15 But You, O Lord, are a God merciful and gracious,
Slow to anger and abundant in loving kindness and truth.
16 Turn to me, and be gracious to me;
Oh grant Your strength to Your servant,
And save the son of Your handmaid.
17 Show me a sign for good,
That those who hate me may see it and be ashamed,
Because You, O Lord, have helped me and comforted me.
There are just some moments that need a blanket. You know the kind of moment I’m talking about? Maybe the weather is gray and drizzly. There is a chill in the air. Or perhaps there is a sorrow that just relentlessly weighs down the spirit.

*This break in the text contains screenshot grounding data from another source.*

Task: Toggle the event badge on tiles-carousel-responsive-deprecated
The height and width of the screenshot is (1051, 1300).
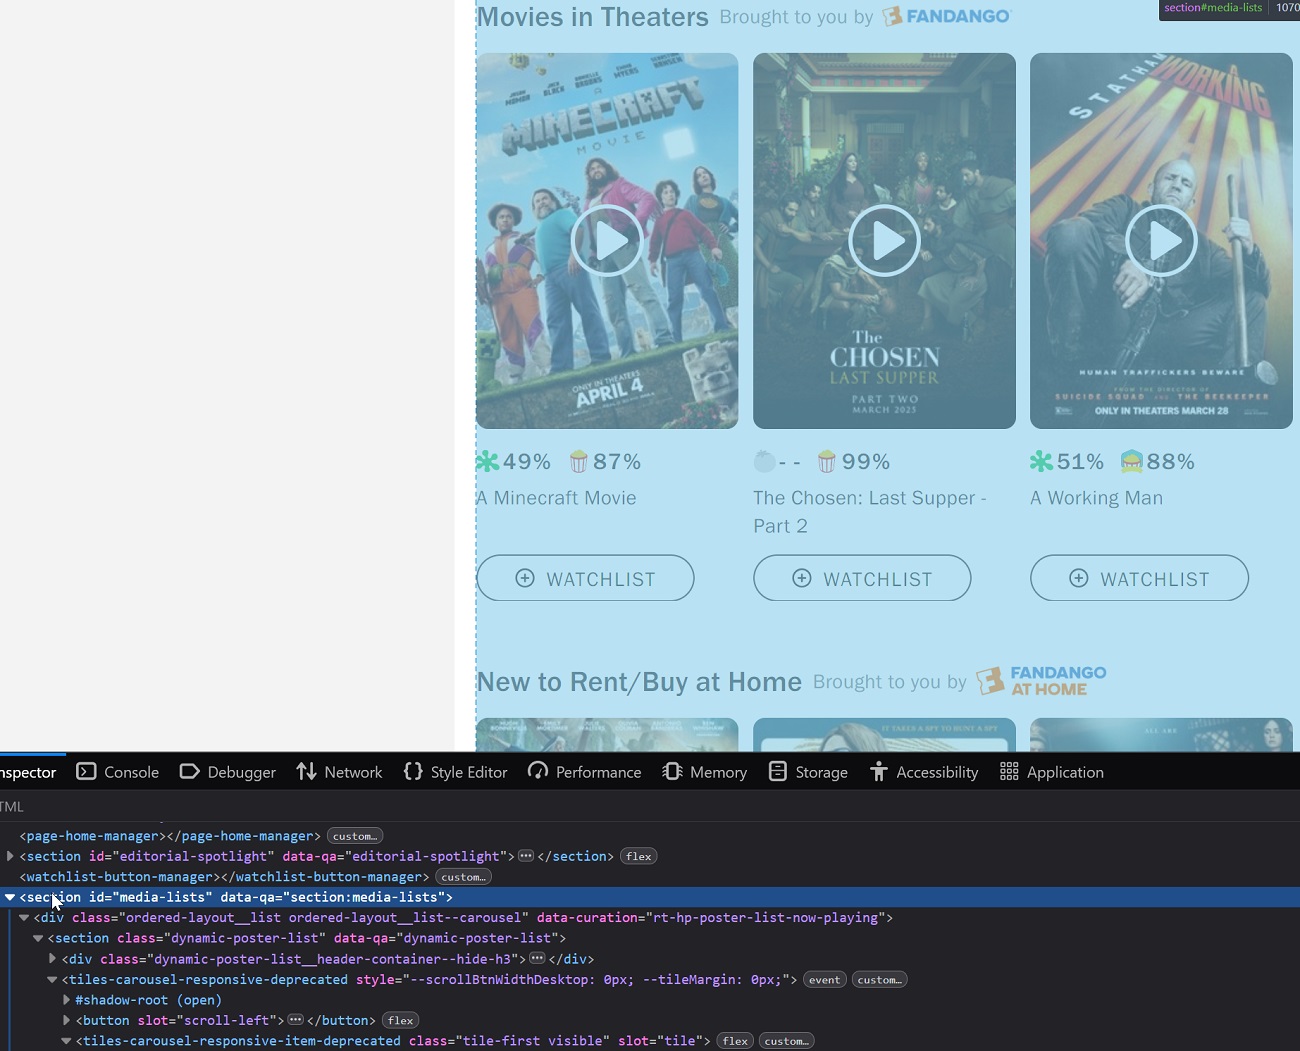Action: (824, 979)
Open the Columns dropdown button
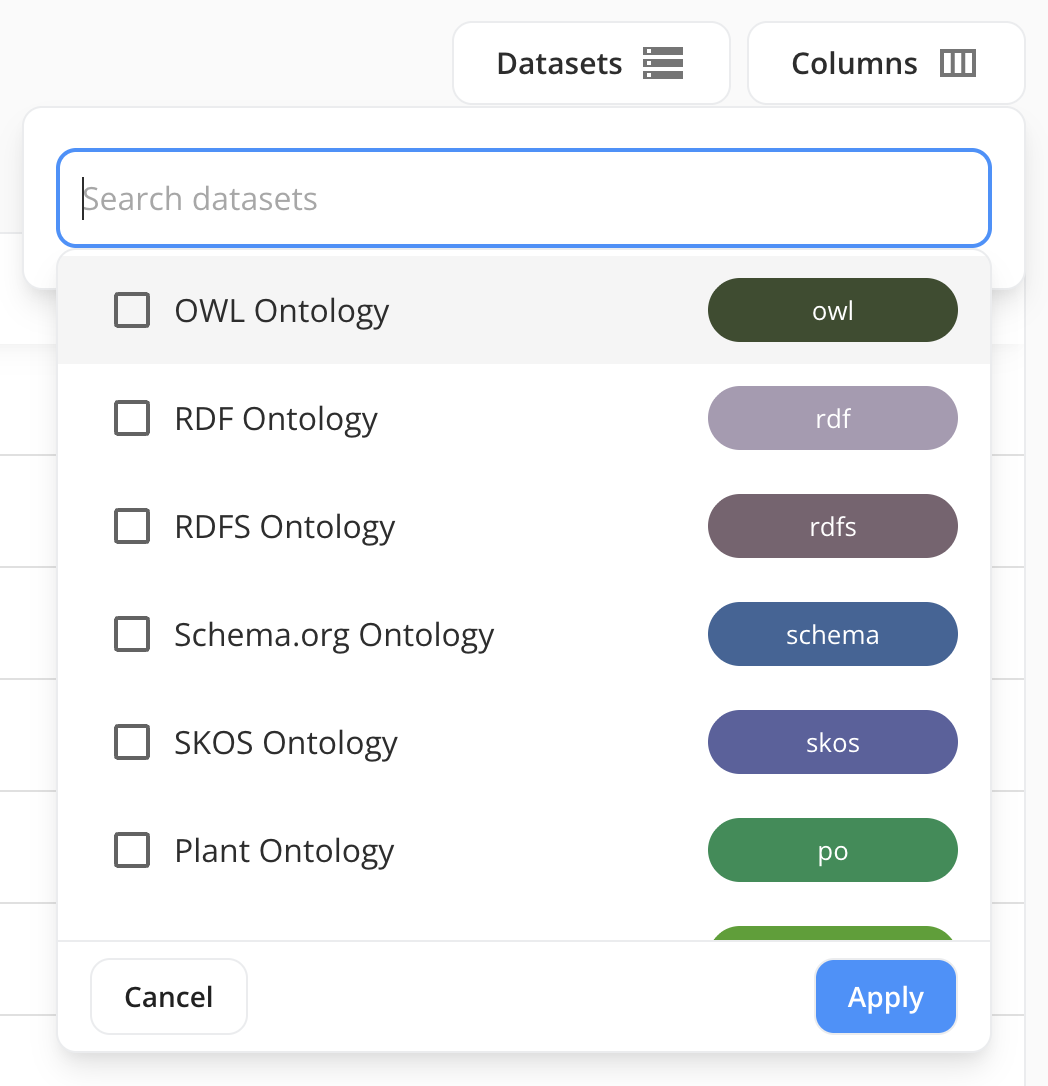The image size is (1048, 1086). [x=885, y=63]
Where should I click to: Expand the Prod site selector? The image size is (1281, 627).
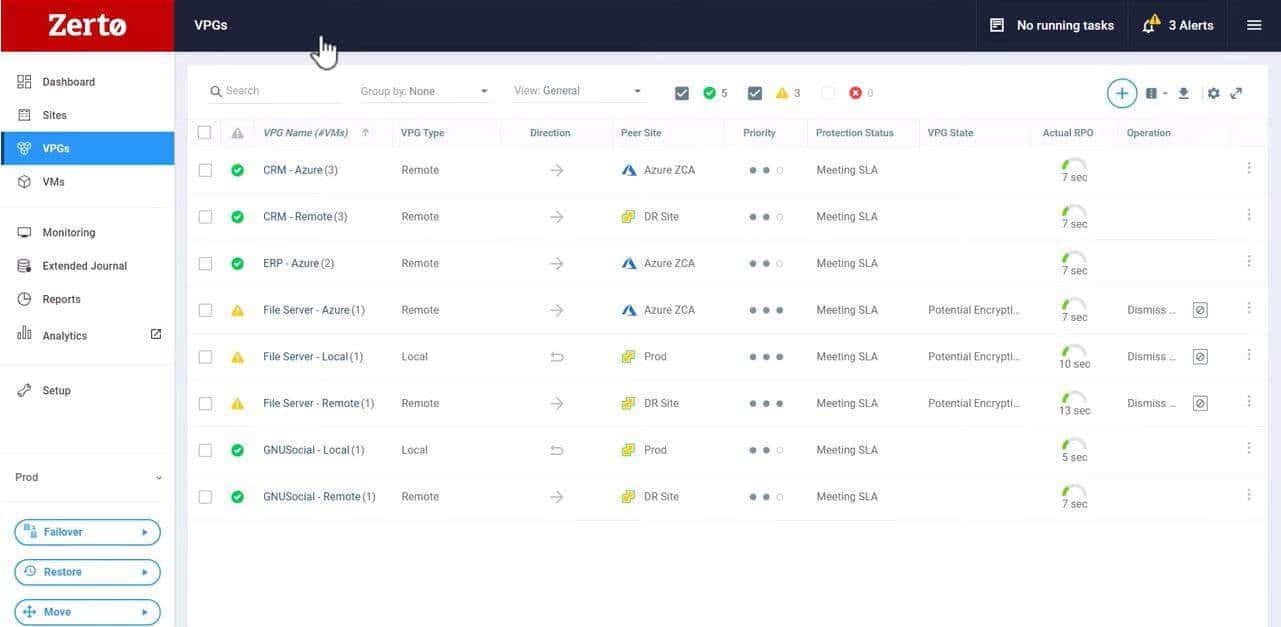[87, 478]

All you want is a blanket. Something soft and gentle that embraces the rough edges of life and smooths them for a moment. You just need warmth and comfort. It’s a need for a soothing presence.
I’ve had some of these days lately. All I want is to burrow, like a rabbit into its nest. I want to swaddle myself in mounds of blankets, propped against all the fluffy pillows, and hugging a heavy mug of anything that will radiate gentle coziness. Life has just been heavy, laden with emotions, burdened by worries, and bogged down by a to do list that won’t quit.

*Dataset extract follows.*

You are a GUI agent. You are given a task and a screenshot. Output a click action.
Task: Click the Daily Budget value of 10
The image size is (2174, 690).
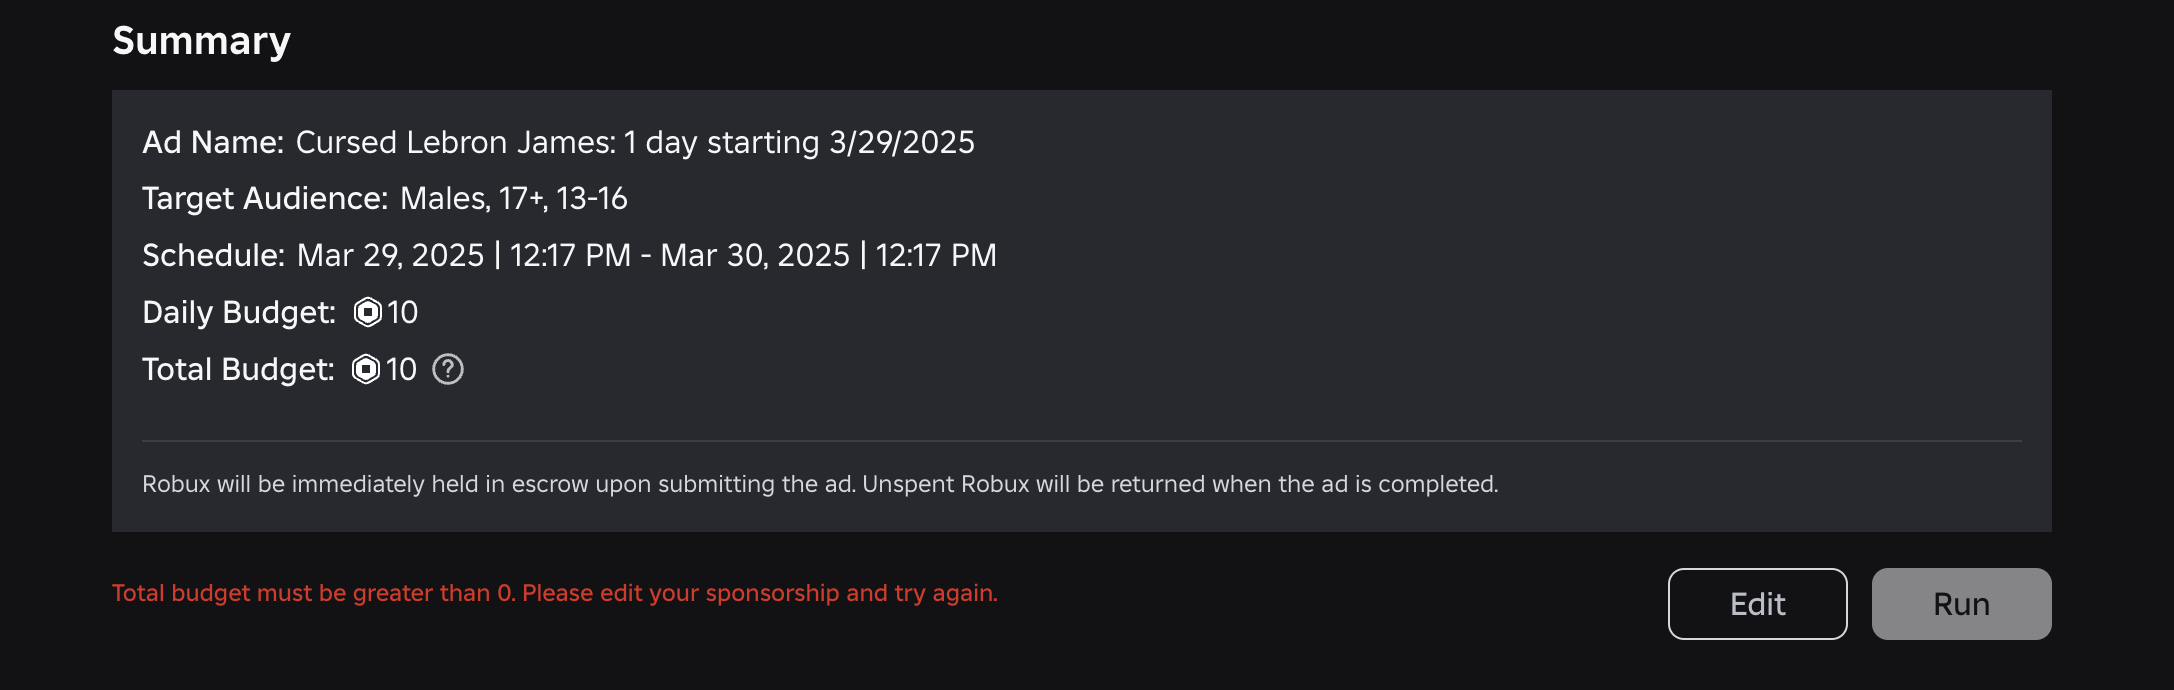(x=403, y=312)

But life won’t quit either. And you can’t walk around in a blanket all the time. Well, I guess you could but it would get awkward – not that I would know that from experience or anything… but I digress.
When life won’t afford you the ability to burrow in your blankets, where do you turn? For me it’s often to music. I can pop in the ear buds and get carried away by hymns, worship songs, a soundtrack, instrumentals, or the moody teen’s playlist. Other times, it’s scriptures – usually the Psalms – that fully express all the emotions of the day. Is there a more diverse collection of feelings than the Psalms? In one breath the psalmist is buoyed by praise, wonder, and awe for all that God is and has created. The next, he is praying for Heaven to restore his crushed spirit or redeem his very being from Sheol.
I guess I take comfort in the Psalms on blanket days because I know it’s ok. Embracing all those emotions and being stymied by everyday life is ok. It’s perfectly acceptable because we serve the God who created all those emotions and will love us in spite of how we manage and respond to them.
We have the best “Blanket” available.